Résumé de la décision
La commune de Canohès a déposé une requête le 16 février 2023, demandant l'annulation d'une délibération du président de la métropole Perpignan Méditerranée Métropole concernant la révision des attributions de compensation des communes membres. Elle a également demandé une injonction à la métropole pour qu'elle prenne une nouvelle délibération sur ce sujet, ainsi qu'une somme de 2 000 euros au titre des frais de justice. Cependant, par un mémoire enregistré le 27 février 2024, la commune a décidé de se désister de sa requête. Le tribunal a pris acte de ce désistement, considérant qu'il était pur et simple, et a ordonné la notification de cette décision aux parties concernées.
Arguments pertinents
1. Droit au désistement : Le tribunal a reconnu le droit de la commune de Canohès à se désister de sa requête, en se basant sur l'article R. 222-1 du code de justice administrative, qui stipule que les présidents de tribunal peuvent donner acte des désistements. Cela souligne le principe de la liberté de désistement dans le cadre des procédures administratives.

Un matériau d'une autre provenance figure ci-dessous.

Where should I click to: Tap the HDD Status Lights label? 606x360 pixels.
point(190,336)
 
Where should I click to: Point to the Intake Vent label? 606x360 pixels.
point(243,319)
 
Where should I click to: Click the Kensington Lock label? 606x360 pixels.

2. Nature du désistement : Le tribunal a précisé que le désistement était "pur et simple", ce qui signifie qu'il n'était pas conditionné par des réserves ou des demandes supplémentaires. Cela a permis au tribunal de conclure qu'il n'y avait pas d'obstacle à l'acceptation de ce désistement.
Interprétations et citations légales
1. Article R. 222-1 du code de justice administrative : Cet article permet aux présidents de tribunal administratif de donner acte des désistements. La décision souligne l'importance de cet article en tant que fondement juridique pour le désistement, affirmant que "les présidents de tribunal administratif peuvent, par ordonnance : donner acte des désistements".

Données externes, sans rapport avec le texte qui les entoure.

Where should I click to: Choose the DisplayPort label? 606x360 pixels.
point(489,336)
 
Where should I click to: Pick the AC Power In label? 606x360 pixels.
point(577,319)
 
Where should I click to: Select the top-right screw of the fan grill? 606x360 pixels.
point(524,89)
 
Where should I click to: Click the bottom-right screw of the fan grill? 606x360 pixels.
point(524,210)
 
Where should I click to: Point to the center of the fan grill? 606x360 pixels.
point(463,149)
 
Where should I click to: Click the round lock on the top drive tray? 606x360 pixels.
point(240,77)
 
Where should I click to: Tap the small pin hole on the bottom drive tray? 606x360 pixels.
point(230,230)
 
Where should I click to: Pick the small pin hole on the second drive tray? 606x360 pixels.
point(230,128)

2. Désistement pur et simple : La notion de désistement "pur et simple" est essentielle dans le cadre de la procédure administrative. Cela signifie que la partie qui se désiste renonce à toutes ses demandes sans condition. Le tribunal a noté que "ce désistement étant pur et simple et rien ne s'y opposant, il y a lieu de lui en donner acte", ce qui renforce l'idée que le désistement est un acte unilatéral qui ne nécessite pas l'accord de l'autre partie.
En conclusion, la décision du tribunal administratif de Montpellier a été fondée sur des principes clairs du droit administratif, garantissant le droit des parties à se désister de leurs requêtes sans conditions, tout en respectant les procédures établies par le code de justice administrative.